## EXERCISE REQUIREMENTS
Look through the lines below and copy each one that includes "agent".

INFORMATION: Begin

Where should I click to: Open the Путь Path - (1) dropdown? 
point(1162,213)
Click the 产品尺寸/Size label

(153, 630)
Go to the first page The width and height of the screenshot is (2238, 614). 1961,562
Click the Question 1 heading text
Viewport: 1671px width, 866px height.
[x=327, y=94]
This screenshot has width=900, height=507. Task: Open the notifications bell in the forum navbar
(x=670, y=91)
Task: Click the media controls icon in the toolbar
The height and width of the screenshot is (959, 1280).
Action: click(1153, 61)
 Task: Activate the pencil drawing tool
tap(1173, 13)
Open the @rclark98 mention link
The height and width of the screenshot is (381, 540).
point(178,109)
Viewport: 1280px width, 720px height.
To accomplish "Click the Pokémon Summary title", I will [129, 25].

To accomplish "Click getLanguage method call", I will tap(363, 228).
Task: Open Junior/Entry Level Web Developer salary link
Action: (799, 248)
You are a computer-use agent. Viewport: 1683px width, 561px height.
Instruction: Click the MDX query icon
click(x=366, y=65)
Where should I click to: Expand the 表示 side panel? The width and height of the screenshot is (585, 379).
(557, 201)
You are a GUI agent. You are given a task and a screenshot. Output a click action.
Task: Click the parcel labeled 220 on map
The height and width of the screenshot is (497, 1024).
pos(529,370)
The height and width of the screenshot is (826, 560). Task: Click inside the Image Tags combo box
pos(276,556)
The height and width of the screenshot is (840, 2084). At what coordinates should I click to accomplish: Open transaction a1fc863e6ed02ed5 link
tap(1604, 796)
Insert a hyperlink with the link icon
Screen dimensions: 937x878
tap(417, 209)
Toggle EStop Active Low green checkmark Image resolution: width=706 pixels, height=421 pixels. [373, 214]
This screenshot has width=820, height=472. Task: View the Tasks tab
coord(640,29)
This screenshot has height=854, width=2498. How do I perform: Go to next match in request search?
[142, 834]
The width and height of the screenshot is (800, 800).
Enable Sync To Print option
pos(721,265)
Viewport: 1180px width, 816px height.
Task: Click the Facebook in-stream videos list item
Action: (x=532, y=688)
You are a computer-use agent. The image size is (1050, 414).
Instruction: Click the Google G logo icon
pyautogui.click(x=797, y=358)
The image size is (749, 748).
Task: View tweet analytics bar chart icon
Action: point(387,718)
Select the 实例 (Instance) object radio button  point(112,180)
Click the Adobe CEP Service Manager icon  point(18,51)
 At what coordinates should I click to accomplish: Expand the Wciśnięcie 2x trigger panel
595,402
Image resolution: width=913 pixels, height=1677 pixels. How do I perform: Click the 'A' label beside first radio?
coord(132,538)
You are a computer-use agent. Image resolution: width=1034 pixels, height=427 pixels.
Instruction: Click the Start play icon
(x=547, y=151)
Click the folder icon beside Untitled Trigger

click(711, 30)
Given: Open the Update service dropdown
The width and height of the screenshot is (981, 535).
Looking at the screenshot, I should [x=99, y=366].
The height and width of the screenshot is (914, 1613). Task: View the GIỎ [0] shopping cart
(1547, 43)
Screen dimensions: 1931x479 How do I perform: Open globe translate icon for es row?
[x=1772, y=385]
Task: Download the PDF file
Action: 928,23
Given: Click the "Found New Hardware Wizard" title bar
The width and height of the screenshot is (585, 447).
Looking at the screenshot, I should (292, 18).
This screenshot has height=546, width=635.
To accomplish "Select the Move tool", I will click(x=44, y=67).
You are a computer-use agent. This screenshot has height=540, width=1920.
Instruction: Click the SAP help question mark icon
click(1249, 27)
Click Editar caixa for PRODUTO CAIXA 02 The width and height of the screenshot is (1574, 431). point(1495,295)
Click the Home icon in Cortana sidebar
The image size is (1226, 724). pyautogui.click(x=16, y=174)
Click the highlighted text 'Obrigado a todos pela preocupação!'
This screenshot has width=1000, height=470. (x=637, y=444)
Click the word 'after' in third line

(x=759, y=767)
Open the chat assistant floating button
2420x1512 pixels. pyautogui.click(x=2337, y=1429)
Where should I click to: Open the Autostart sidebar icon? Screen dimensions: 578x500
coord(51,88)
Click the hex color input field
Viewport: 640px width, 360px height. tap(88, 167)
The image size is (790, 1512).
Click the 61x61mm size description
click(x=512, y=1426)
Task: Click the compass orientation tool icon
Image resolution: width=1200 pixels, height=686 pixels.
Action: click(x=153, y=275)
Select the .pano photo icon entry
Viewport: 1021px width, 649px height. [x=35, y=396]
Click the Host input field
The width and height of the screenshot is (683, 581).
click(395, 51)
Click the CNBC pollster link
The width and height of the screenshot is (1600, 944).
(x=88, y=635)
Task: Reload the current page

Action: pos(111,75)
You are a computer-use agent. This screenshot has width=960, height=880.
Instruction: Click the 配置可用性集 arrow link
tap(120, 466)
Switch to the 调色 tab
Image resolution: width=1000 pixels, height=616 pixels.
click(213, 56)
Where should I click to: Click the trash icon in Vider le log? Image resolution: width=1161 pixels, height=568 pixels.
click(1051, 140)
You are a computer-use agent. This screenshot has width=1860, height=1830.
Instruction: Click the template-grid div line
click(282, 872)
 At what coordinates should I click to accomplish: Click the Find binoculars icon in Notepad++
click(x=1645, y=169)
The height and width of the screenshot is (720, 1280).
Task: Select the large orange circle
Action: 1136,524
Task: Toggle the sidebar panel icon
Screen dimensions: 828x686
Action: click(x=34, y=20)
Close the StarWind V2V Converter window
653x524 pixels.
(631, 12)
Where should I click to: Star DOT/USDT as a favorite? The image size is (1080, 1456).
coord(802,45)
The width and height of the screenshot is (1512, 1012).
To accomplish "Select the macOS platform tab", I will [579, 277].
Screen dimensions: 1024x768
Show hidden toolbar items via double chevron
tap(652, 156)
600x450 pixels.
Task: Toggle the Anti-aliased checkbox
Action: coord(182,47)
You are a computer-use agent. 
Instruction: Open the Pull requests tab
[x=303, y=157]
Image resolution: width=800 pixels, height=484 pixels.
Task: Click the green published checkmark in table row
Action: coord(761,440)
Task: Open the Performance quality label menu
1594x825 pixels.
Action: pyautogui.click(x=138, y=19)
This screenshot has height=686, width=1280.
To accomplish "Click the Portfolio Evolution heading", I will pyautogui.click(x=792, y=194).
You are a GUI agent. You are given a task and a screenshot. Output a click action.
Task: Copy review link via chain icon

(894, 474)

INFORMATION: End

## REPLY TO THE TASK
You are a computer-use agent. Viewport: 1683px width, 561px height.
You are a GUI agent. You are given a task and a screenshot. Output a click action.
You are a computer-use agent. The image size is (1050, 414).
You are a computer-use agent. Image resolution: width=1034 pixels, height=427 pixels.
You are a computer-use agent. This screenshot has height=540, width=1920.
You are a computer-use agent. This screenshot has width=960, height=880.
You are a computer-use agent. This screenshot has width=1860, height=1830.
You are a computer-use agent. 
You are a GUI agent. You are given a task and a screenshot. Output a click action.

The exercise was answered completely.